EXTRACT TO READ:
** Start **

Apart from the equation of salvation and semen, let’s not overlook the deeply gender essentialist reading of sex and gender here: With the woman’s “most holy place”, Butler seems to be referring to the uterus. Because he places the sex act only into the confines of marriage, reduces it to reproductive organs and then sacralizes the whole thing as “life giving”, he reduces sex to reproduction - and manages to not only exclude the many people struggling with fertility, but also exclude LGBTQ-people, and especially trans people from his “analysis”.
“This is a picture of the gospel. Christ arrives in salvation to be not only with his church but within his church. Christ gives himself to his beloved with extravagant generosity, showering his love upon us and imparting his very presence within us. Christ penetrates his church with the generative seed of his Word and the life- giving presence of his Spirit, which takes root within her and grows to bring new life into the world. Inversely, back in the wedding suite, the bride embraces her most intimate guest on the threshold of her dwelling place and welcomes him into the sanctuary of her very self. She gladly receives the warmth of his presence and accepts the sacrificial offering he bestows upon the altar within her Most Holy Place. Similarly, the church embraces Christ in salvation, celebrating his arrival with joy and delight…. She receives his generous gift within her— the seed of his Word and presence of his Spirit— partnering with him to bring children of God into the world. Their union brings forth new creation.”
This places the woman’s role in this “union” - because Butler explicitly and only refers to a heterosexual married couple, of course - as not only the sexually passive part, but as means to an end: procreation. This is where the anti-abortion rights agenda comes in, albeit more neatly hidden than usual. Because what makes sex sacred, in Butlers view, is that it results - in his extremely narrow interpretation - in “life”. This, of course, is a deeply gender essentialist view, which excludes not only trans people, gay people, but also all of those struggling with fertility.
If you think we have reached peak-fucked-upedness, you are in for quite a ride. Because it only goes downhill from here, and fast. Because now, we learn that Butler has no concept of consent - and this leads not only to a deeply reactionary, patriarchal assertion of gender roles during sex, but also to a deeply harmful and dangerous lack of understanding of boundaries and unwanted advances:
“A husband’s unprovoked desire is a sign of Christ’s pre- existing affection for his bride. Christ wanted to be with us— before we wanted to be with him— and took the first step in movement toward union. This doesn’t mean women are less sexual than men, but rather that their sexual desire tends to work differently than men. To borrow language from Dr. Emily Nagoski, men’s sexual desire tends to be more spontaneous, while women’s tends to be more responsive. …Wives, on the other hand, usually prefer to be romanced toward the bedroom…A wife’s desire points to the gospel as well, in other words. Her desire to be romanced is iconic of the church, which has had the f lames of our desire stoked by the passion of Christ’s sacrificial devotion toward us.”

** End **

Could you pick up the critique of Butler's theology of sex after its final quoted passage and keep it going? The data that come next have nothing to do with this text.

ITEMS:
** Start **

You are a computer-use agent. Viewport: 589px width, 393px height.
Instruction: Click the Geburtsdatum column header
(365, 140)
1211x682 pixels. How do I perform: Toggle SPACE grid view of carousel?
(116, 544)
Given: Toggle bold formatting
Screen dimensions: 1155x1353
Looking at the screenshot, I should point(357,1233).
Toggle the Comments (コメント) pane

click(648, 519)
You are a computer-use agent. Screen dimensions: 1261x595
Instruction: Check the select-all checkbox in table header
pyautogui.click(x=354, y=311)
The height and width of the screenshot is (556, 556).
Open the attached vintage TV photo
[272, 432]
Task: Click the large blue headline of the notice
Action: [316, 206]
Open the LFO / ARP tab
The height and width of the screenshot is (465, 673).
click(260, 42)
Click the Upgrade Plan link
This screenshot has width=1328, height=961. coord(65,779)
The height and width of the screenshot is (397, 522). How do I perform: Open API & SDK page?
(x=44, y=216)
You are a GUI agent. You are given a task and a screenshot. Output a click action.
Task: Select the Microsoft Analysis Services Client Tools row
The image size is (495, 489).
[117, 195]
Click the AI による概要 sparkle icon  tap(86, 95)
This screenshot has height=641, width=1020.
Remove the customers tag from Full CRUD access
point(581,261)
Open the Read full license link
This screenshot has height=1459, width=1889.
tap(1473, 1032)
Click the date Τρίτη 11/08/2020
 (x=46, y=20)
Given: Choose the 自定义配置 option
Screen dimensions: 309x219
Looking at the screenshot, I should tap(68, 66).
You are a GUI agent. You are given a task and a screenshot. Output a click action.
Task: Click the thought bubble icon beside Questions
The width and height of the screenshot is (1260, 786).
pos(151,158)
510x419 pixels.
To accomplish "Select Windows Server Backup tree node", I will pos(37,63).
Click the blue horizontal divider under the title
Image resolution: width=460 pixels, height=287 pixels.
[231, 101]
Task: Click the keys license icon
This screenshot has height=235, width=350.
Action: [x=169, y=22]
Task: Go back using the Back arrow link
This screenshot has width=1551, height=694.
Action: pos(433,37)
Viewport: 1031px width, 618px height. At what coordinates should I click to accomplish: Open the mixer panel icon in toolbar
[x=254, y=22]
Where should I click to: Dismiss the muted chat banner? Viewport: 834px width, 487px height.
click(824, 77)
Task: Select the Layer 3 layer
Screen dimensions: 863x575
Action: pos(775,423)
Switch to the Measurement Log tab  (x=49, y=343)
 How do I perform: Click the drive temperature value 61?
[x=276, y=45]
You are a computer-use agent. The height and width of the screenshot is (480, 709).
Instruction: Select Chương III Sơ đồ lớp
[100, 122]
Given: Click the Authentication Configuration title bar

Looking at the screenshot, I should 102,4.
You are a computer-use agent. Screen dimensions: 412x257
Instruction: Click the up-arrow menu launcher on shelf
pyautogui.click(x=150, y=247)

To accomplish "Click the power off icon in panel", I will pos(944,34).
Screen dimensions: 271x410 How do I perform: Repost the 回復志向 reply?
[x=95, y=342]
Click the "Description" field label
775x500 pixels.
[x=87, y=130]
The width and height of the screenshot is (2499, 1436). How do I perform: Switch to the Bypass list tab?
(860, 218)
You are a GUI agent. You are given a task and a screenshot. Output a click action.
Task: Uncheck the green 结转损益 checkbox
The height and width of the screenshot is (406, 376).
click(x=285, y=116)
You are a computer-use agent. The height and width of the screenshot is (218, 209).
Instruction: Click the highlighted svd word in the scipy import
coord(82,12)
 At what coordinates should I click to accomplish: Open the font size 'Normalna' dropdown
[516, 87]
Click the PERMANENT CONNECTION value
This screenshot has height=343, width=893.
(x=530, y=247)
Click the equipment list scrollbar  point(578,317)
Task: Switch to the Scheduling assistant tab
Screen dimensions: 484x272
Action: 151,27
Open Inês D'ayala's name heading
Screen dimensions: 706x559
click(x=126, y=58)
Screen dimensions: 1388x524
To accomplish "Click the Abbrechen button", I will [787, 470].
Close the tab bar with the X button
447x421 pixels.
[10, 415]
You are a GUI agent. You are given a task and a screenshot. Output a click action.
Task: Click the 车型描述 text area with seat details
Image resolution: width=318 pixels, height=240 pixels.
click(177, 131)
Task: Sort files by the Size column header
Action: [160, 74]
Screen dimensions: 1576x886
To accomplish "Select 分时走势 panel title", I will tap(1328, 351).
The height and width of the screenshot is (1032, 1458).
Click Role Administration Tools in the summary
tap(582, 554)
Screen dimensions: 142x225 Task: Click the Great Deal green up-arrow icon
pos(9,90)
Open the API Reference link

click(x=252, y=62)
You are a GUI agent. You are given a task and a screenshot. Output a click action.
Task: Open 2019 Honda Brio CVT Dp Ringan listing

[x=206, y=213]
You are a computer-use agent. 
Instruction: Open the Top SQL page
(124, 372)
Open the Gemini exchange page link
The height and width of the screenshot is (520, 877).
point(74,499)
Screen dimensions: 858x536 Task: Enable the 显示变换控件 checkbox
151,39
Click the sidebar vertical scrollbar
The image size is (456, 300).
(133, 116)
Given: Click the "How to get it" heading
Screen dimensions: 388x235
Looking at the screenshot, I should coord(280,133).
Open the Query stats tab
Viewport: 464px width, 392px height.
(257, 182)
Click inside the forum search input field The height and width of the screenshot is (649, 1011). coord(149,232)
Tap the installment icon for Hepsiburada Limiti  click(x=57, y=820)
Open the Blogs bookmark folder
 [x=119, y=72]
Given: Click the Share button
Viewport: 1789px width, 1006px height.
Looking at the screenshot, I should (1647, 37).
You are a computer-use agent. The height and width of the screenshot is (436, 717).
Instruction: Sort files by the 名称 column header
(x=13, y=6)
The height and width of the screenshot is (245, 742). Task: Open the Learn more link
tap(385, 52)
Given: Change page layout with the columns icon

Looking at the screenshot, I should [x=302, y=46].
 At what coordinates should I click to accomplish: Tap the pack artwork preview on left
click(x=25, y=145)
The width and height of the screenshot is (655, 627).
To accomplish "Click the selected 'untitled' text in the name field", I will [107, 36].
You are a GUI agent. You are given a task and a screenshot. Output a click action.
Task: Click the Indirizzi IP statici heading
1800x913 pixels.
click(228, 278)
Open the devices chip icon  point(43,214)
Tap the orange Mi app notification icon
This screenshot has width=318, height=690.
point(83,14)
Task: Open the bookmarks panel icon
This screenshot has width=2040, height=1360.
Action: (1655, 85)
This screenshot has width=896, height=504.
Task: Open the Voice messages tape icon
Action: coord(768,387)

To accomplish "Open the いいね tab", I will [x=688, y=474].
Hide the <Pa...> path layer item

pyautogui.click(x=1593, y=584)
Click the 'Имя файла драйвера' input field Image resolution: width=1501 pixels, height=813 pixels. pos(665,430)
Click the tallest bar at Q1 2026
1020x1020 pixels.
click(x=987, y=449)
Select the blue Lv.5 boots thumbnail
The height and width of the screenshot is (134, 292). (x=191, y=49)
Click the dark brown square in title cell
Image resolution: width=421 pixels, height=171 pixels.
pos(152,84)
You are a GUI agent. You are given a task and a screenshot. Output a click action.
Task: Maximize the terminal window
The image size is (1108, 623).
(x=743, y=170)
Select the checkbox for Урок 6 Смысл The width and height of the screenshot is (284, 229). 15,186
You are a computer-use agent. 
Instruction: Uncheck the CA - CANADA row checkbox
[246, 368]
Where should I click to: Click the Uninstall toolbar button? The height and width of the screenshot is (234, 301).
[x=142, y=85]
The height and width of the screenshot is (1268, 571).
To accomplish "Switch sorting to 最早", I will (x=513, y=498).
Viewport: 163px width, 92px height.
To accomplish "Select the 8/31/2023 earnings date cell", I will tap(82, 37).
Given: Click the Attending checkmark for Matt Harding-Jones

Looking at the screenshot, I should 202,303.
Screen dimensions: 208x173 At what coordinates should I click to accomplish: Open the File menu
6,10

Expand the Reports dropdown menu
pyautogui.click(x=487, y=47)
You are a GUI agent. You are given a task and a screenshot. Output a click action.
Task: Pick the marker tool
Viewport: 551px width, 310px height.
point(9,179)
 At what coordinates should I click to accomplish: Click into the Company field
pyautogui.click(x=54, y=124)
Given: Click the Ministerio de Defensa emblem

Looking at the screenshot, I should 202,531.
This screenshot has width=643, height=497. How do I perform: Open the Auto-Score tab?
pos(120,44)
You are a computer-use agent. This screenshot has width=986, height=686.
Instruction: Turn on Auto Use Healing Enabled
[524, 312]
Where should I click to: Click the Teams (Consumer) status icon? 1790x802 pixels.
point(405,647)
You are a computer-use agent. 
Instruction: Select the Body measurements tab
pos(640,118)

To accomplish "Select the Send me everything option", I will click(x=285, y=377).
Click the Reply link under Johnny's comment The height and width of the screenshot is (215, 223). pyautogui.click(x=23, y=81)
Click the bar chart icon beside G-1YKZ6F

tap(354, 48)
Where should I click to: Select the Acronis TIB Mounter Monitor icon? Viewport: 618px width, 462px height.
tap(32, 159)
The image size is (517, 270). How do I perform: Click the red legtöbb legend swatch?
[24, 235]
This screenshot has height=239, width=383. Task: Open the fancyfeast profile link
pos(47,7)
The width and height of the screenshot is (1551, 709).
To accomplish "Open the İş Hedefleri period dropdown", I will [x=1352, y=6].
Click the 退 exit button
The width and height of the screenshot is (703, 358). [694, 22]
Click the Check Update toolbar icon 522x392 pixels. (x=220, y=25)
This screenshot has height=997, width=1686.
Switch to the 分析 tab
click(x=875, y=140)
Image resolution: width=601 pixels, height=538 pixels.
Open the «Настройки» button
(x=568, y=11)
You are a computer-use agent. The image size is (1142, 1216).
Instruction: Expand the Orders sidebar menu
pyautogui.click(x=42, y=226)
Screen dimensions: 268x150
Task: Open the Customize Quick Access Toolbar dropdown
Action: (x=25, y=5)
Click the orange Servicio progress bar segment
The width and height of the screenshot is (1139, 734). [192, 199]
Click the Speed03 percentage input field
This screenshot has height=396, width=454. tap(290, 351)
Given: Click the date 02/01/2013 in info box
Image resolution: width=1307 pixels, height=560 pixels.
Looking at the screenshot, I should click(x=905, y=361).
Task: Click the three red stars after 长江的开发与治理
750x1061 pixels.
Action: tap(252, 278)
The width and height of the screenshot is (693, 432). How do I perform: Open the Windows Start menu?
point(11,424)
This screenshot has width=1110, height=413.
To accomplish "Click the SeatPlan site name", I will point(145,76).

** End **

WRITTEN RESPONSE:
Butler does not seem to understand, that female desire is something that exists without a male counterpart who has started his “pursuit”, and therefore doesn’t understand the different categories of desire, foreplay, or, God forbid, the female orgasm. Because while he is all too happy to talk about “romance” and “desire”, female sexual pleasure, or the female orgasm, play no role whatsoever.
A woman’s need for foreplay to enjoy full sexual satisfaction is a sign of our affections being warmed as the bride of Christ by his amorous advances and pursuit. Similarly, a husband serving his wife in the bedroom can be a sign of Christ’s initiation with his church in salvation, cultivating our responsive affection toward him.
Do not even get me started how deeply fucked-up it is that the man in this situation is being likened to a non-believer, or the church, being “pursued” by Christ - it is maybe one of the most revealing passages of the text. Because if the husband engaging in foreplay is the same as God “pursuing” a non believer, that leads to only two conclusions: a) a wife should accept her husbands initiation of foreplay regardless of her own mood and desires and b) someone who is being “pursued” by God, has to “give in” to conversion. If this imagery eerily sounds like something along the lines of “spiritual rape”, that’s because it is - we’ll get back to how this image is being used by the Big Names in complementarianism later on.
Sexual assault violates the safety, beauty, and faithfulness sex is designed for in marriage, turning the beautiful into something brutal, intimacy into invasion. Because sex is designed for something so powerful, its abuse can wield that much more damage. As C. S. Lewis remarked, love “is a stronger angel, and therefore, when it falls, a fiercer devil.”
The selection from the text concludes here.